Sadly, the report distributed by The Economist Intelligence Unit lacks much depth in the methodology section [3]. As some of you may know, there are several statistical techniques that create mathematically sound indices, such as Principal Component Analysis or Factorial related models, though none of these are reported in the document. The report does not mention in detail the calculations, only the general background behind the index.

According to the document, the final score of a city is calculated as a weighted sum of the values of a number of variables. These variables are organized into 5 categories: Stability, Healthcare, Culture & environment, Education and Infrastructure [3]. The categories seem to have some nice and rounded weights, with education being the least important one for the index, accounting for only 10% of it and both Stability and Culture & Environment having the highest weights with 25%. The other two categories account for 20% each of the index.
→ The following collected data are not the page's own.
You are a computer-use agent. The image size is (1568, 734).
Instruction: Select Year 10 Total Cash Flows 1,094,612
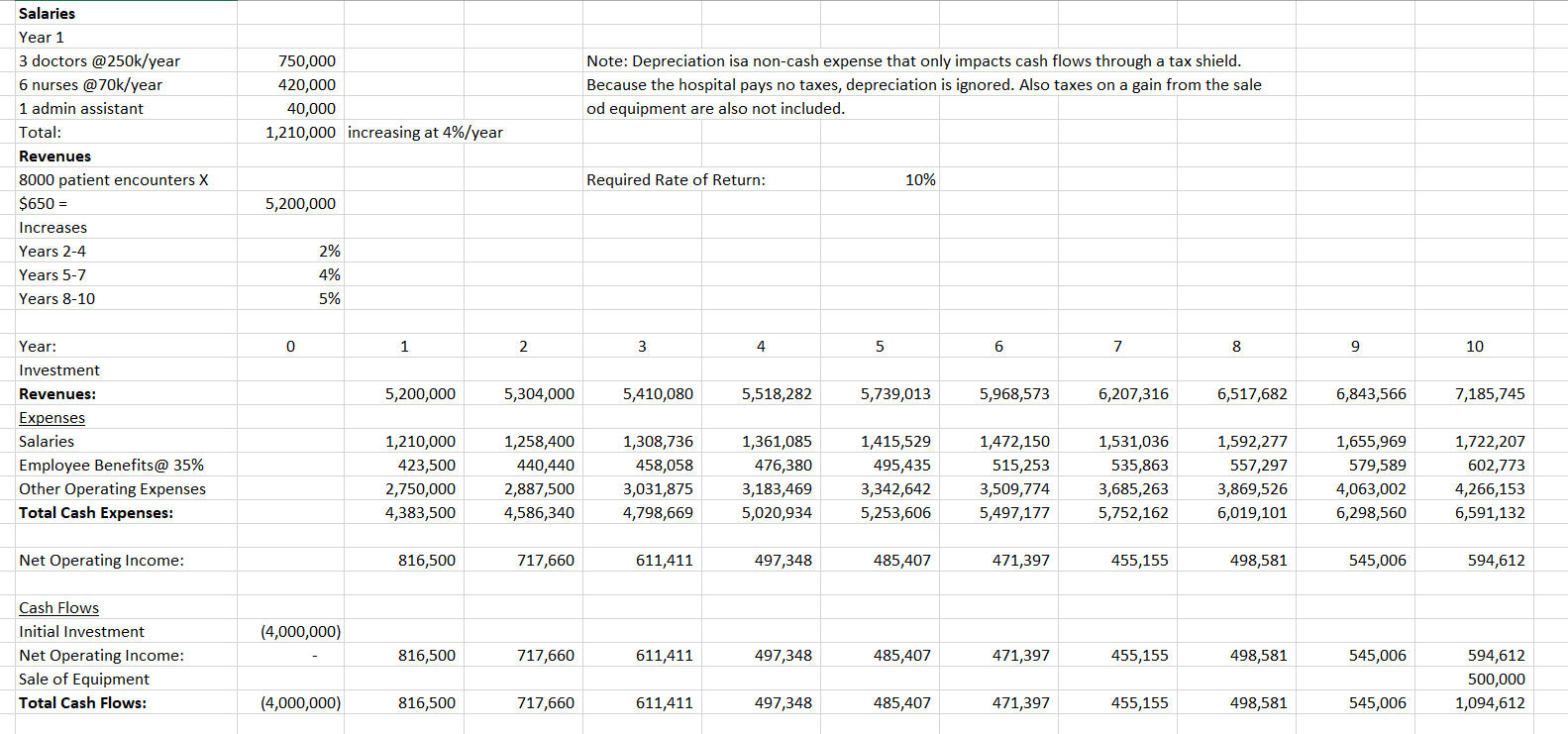tap(1490, 702)
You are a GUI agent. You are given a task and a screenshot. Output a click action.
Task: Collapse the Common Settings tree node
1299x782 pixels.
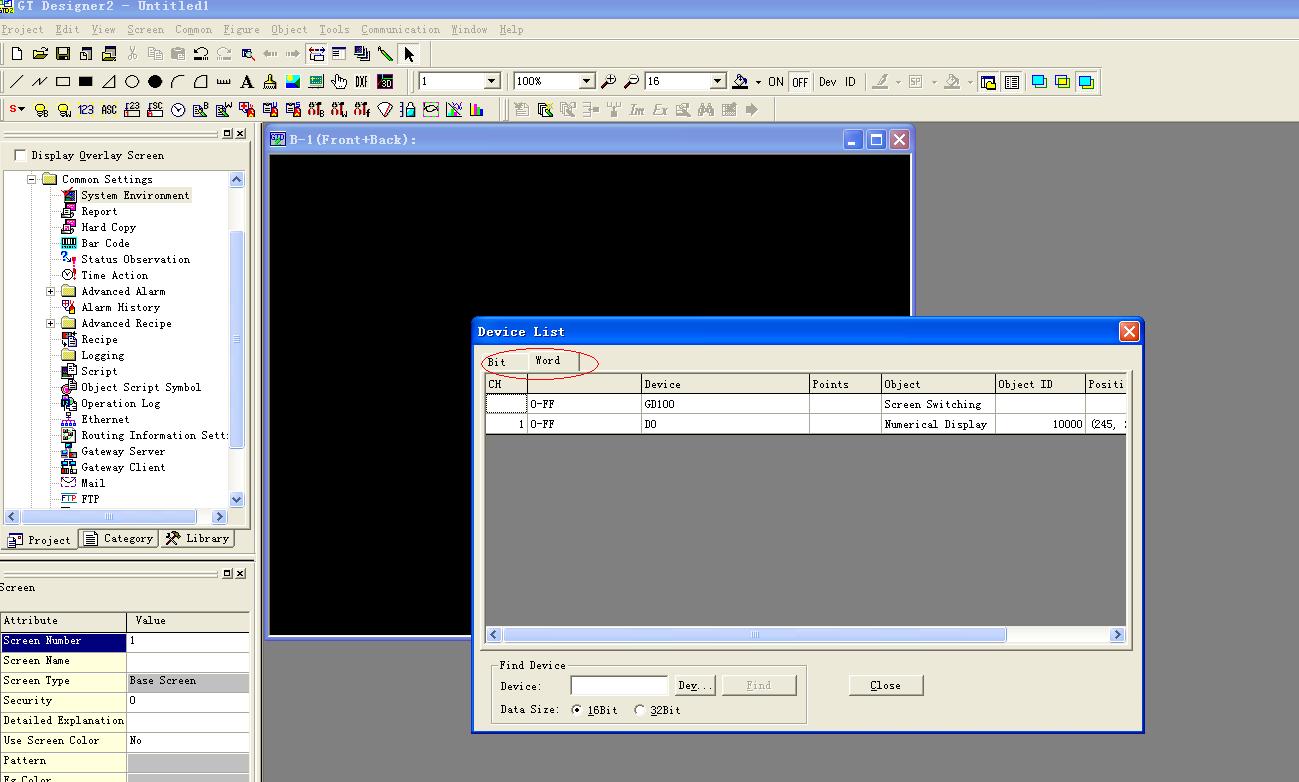tap(32, 180)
There is no indication anywhere on the report as to how these weights were obtained, rounded or adjusted.

Each of the variables that encompass a category is rated in one of five ordinal categories: acceptable, tolerable, uncomfortable, undesirable or intolerable. For the quantitative variables, a rating is calculated based on the relative performance a city has in that indicator, a performance which is assessed from an external data point, usually from a World Bank indicator or from another international agency, such as Transparency International. Out of the 30 factors that the “Liveability Ranking” considers, only 7 are calculated this way. The rest of the indicators are considered “qualitative indicators” and, as such, their results are more subjective. The report states that, for these 23 variables, a rating is awarded based on the judgment of in-house analysts and in-city contributors. It is not stated how many in-house analysts and in-city contributors are reached in order to attain the performance of individual cities, nor the selection process of these respondents. Still, about 80% of the index is based on these evaluations (these constitute the “Global liveability survey”, with its results sold separately). As such, the latest “Liveability Ranking” relies mostly on what a non-representative group of people around the world think of their cities, than on objective indicators of performance. Perhaps, only perhaps, in-house analysts in Australia tend to be less demanding than those living in the UK.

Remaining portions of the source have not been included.